O estado em que ele foi nomeadamente encontrar a moral do seu tempo, no que diz respeito ao sistema e à prática da mesma, teve necessariamente como consequência o fato de ele se indignar, por um lado, com um materialismo tosco nos princípios morais [...] Ele dirigiu portanto a mais poderosa força dos seus fundamentos para aí onde o perigo era mais declarado e a reforma mais urgente, fazendo lei da intenção de perseguir sem tréguas a sensibilidade... (SCHILLER, SGD, 1997, p. 122).

Mesmo compreendendo o peso da influência da época em que Kant viveu e da degradação daquela sociedade provocada pelos seus excessos e descontroles, Schiller não deixou de questionar o seu radicalismo.

Pelo fato de inclinações muito impuras usurparem frequentemente o nome da virtude, deveria também por isso ser tornado suspeito o afeto altruísta no peito mais nobre? Pelo fato de o indivíduo moralmente volúvel pretender imprimir uma lassidão à lei da razão tornando-a um joguete da sua conveniência, deveria por isso ser acrescentada a essa lei uma rigidez que apenas transforma a mais vigorosa expressão de liberdade moral numa espécie mais honrosa de servidão? (SCHILLER, SGD, 1997, p. 123).

Consiste em uma boa justificativa essa precaução pelo pressuposto de que o desacerto e o desiquilíbrio por parte de alguns podem levar a condenar todos a submeterem os sentimentos ao domínio rigoroso da razão? Condenar os sentimentos como perversos, relegando-os ao silêncio, não significa um reducionismo empobrecedor da potencialidade humana?

Pois será que a pessoa verdadeiramente ética possui uma opção mais livre entre respeito e desprezo por si próprio do que o escravo dos sentidos entre

prazer e dor? Como deverão porém os sentimentos de beleza e liberdade ser compatíveis com o espírito austero de uma lei que o guia mais por receio do que por confiança, que tende a isolá-lo, a ele que a natureza contudo unificou, só assegurando o domínio sobre uma parte de seu ser ao causar desconfiança em relação à outra?[...] A razão nunca pode rejeitar como sendo indignos dela, afetos que o coração reconhece com alegria... (SCHILLER, SGD, 1997, p. 123).
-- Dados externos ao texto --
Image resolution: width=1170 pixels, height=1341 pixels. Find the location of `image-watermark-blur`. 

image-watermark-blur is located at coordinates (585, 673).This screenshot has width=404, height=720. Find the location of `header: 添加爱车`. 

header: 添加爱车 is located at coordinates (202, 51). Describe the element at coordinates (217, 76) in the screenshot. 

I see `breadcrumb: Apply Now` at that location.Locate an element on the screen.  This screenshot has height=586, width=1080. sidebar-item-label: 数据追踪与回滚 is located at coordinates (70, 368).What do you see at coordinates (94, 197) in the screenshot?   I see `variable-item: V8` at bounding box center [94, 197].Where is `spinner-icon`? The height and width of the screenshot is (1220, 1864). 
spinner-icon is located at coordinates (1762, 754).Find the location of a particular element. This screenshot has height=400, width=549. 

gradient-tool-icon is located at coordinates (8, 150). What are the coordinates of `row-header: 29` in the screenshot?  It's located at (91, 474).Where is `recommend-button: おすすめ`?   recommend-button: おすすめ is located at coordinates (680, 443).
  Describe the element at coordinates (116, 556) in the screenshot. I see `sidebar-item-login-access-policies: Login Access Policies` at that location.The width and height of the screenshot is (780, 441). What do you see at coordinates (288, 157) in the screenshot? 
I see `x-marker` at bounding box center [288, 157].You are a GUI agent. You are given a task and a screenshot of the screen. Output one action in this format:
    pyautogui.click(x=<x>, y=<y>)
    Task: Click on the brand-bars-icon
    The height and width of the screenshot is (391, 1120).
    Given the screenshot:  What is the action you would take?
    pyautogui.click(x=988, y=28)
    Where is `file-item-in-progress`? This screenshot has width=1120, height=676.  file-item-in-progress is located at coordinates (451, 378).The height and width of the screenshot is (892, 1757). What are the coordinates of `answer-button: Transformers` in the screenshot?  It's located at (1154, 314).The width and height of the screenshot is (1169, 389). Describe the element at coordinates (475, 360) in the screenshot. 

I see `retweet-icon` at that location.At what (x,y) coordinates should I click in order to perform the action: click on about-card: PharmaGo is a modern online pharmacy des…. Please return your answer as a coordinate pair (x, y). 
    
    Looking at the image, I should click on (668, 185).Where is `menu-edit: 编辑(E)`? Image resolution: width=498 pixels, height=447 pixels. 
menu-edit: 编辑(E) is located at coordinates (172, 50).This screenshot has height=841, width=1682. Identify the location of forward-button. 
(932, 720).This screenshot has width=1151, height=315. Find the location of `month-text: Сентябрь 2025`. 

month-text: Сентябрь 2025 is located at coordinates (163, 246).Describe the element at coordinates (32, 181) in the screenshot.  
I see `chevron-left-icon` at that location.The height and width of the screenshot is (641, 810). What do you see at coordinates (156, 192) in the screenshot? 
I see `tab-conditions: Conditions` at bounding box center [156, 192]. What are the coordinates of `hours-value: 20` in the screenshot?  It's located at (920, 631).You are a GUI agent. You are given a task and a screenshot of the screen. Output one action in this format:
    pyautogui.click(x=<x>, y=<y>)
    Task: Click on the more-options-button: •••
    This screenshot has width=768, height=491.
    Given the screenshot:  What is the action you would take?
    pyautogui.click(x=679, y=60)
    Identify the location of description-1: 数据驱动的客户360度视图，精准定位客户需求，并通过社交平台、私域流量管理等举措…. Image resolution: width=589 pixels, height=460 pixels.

Schiller pretende que a alegria e a felicidade não sejam vistas como elementos perturbadores, mas, ao contrário, elementos colaboradores da ética. Obviamente, Schiller está pensando no homem eticamente educado, aquele cuja brutalidade tenha sido atenuada pela construção de uma sensibilidade promovida pela beleza. A beleza está na manifestação livre, mas é preciso dar condições para que os indivíduos alcancem a liberdade. A mesma deve ser cultivada através da educação e da formação do caráter e da sensibilidade.

Se a natureza sensível sempre fosse apenas a parte oprimida do elemento ético, e nunca a parte colaborante, como poderia ela conceder o fogo dos seus sentimentos a um triunfo celebrado à sua custa? Como poderia ser uma participante tão empenhada na consciência própria do espírito puro, se nunca pudesse por fim associar-se a ele de maneira tão íntima que nem o entendimento analítico é capaz de separá-la dele sem exercer violência? (SCHILLER, SGD, 1997, p. 123).